▶ **Excerpt to read**
The recoverTokens() function lacks any restrictions on which tokens can be recovered, allowing the contract owner to withdraw aTokens (representing supplied collateral) and debt tokens directly from the contract without authorization or validation. Complete loss of user position value through unauthorized withdrawal of Aave collateral tokens and potential forced liquidation via debt token manipulation.
The recoverTokens() function in Stratax.sol is designed as an emergency recovery mechanism for tokens mistakenly sent to the contract. However, it lacks critical safeguards:
Any honest user with an active leveraged position risks complete loss of their collateral via recoverTokens(). No specialized exploit is needed; the owner simply calls a public function with parameters easily visible on-chain. Users cannot prevent this, and there is no recovery mechanism and this is a straightforward loss-of-funds scenario driven by normal protocol operation and malicious or compromised ownership
Users lose 100% of supplied collateral
Removing aTokens makes positions undercollateralized; Aave liquidators can seize remaining assets
Alice creates a 3x leveraged ETH position, providing 10 ETH collateral and borrowing 20 ETH via flash loan.
The Stratax contract supplies all 30 ETH to Aave as collateral and receives 30 aWETH in return. Alice's position is now live with a healthy health factor (> 1.5).
The contract owner (or an attacker after key compromise) calls recoverTokens(aWethAddress, 30e18).
All 30 aWETH are transferred to the owner's wallet. Stratax contract balance of aWETH becomes zero.
Alice's position becomes undercollateralized; health factor drops to ~0.3 (liquidatable).
Aave liquidators immediately liquidate the position. Alice loses her entire 10 ETH principal plus accrued interest debt, and the position is wiped from the protocol
Restrict recoverable tokens to a whitelist of tokens that are not position-related (e.g. not aTokens, not variable/stable debt tokens).

Items from a data source

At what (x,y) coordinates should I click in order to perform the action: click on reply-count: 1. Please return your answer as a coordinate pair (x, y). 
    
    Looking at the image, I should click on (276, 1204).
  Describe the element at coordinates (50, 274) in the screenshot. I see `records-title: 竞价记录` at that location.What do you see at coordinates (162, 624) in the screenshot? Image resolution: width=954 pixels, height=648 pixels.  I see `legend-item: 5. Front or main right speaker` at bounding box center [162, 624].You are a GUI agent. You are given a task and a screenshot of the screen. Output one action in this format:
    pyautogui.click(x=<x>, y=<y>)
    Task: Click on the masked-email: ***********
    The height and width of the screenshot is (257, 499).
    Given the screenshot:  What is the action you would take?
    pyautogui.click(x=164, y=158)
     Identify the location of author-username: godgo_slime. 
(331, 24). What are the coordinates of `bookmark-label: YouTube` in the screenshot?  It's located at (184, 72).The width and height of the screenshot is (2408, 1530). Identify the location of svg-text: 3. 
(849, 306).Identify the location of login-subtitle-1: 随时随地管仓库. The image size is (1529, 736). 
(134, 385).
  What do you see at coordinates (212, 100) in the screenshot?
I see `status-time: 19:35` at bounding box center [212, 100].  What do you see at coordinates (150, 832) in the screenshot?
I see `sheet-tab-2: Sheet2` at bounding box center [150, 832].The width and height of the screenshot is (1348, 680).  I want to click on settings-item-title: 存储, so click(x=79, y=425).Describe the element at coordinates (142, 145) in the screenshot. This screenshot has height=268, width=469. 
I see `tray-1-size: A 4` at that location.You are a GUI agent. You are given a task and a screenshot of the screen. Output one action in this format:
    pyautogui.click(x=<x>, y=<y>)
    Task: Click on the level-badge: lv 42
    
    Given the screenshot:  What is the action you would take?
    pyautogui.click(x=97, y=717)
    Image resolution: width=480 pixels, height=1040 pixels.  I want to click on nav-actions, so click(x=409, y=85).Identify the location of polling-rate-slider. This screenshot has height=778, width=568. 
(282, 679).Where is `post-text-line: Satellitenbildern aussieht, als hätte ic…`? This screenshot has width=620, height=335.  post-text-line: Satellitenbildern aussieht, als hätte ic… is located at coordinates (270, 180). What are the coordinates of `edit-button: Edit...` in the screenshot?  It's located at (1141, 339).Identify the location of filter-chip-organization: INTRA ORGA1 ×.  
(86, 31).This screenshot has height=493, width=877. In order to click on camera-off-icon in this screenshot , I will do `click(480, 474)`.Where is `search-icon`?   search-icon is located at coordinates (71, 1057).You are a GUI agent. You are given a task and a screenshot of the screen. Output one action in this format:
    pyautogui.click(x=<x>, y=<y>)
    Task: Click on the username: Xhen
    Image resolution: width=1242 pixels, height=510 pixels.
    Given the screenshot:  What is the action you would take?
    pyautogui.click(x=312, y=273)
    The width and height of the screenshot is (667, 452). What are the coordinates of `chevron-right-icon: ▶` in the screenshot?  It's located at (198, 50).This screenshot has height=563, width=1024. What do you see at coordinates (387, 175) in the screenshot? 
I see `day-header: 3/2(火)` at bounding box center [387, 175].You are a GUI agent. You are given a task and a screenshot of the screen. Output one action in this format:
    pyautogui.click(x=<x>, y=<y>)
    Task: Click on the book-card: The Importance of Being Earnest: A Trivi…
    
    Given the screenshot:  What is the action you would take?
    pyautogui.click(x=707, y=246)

▶ **Task requirements**
List, in order, each event in the example about Alice from the report on the recoverTokens() function. Give one brief line per event.

▶ **Answer box**
1. Alice opens a 3x leveraged ETH position, providing 10 ETH collateral and borrowing 20 ETH via flash loan.
2. The Stratax contract supplies all 30 ETH to Aave as collateral and receives 30 aWETH, leaving the position with a healthy health factor (> 1.5).
3. The contract owner, or an attacker after key compromise, calls recoverTokens(aWethAddress, 30e18).
4. All 30 aWETH go to the owner's wallet, and the contract's aWETH balance becomes zero.
5. The position becomes undercollateralized, with the health factor dropping to ~0.3 (liquidatable).
6. Aave liquidators immediately liquidate the position. Alice loses her entire 10 ETH principal plus accrued interest debt, and the position is wiped from the protocol.